Chinese stocks closed mixed on Friday with shrinking turnover amid lingering market uncertainties.
The benchmark Shanghai Composite Index inched up 0.02 percent to end the day at 3,090.63 points. The smaller Shenzhen Component Index closed 0.03 percent lower at 9,970.96 points.
Total turnover on the two bourses contracted to 353.8 billion yuan (51.3 billion U.S. dollars) on Friday from 400 billion yuan on Thursday.
The ChiNext Index, China's NASDAQ-style board of growth enterprises, ended 0.69 percent lower to close at 1,801.08 points.
Founder Securities said the downward trend has not ended yet as relatively tight liquidity continues to weigh on blue chips.
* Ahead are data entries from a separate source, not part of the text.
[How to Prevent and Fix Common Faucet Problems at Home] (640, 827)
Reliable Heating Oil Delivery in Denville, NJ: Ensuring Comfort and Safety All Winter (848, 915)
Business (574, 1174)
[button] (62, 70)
Meanwhile, it is unclear how much impact the latest round of global selloff of risk assets will have on the stock market, according to an analysis note from Founder Securities.
U.S. and European stock markets saw turmoil this week due to market concerns about whether the Trump administration could continue to push its economic reform agenda.
Chinese oil and gas stocks continued to gain on Friday, after China announced Thursday that it had succeeded in collecting samples of combustible ice in the South China Sea, a major breakthrough that may lead to a global energy revolution.
China Oilfield Services Limited, a Shanghai-listed subsidiary of China National Offshore Oil Corporation (CNOOC), jumped by the daily limit of 10 percent to 13.1 yuan.
Textile machinery and environmental sectors lost the most. Guangxi Bossco Environmental Protection Technology Co., Ltd. dropped 4.07 percent to 42.23 yuan.